Byoung Hooi Cho is currently an Assistant Professor of the Department of Civil Engineering at Sangmyung University, Republic of Korea. After his Ph.D. at The University of Texas at Austin, he worked as an engineering manager in Samsung C&T and then as Postdoctoral researcher at University of Central Florida. His research areas include use of nanotechnology (e.g., graphene, carbon nanotube) in concrete, characterization of cement-based materials, and polymer-based concrete structures (e.g., Latex-modified concrete, waterproofing concrete systems, etc.).

Jongwan Eun

Jongwan Eun is an Assistant Professor in the Department of Civil and Environmental Engineering at the University of Nebraska-Lincoln. Dr.
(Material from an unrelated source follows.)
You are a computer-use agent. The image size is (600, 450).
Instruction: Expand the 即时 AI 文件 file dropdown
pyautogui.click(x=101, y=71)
Eun received an M.S. from the University of Texas at Austin, and received his Ph.D. degree from the University of Wisconsin-Madison focused on Geoenvironmental Engineering. Dr. Eun has over 15 years of professional and academic experience in Geotechnical and Geoenvironmental engineering. His research interest is focused on waste containment system, GHG emission controls, and radioactive material disposal. Dr. Eun is a member of three technical committees (geosynthetics, and unsaturated soil mechanics) of Geo-Institute, ASCE.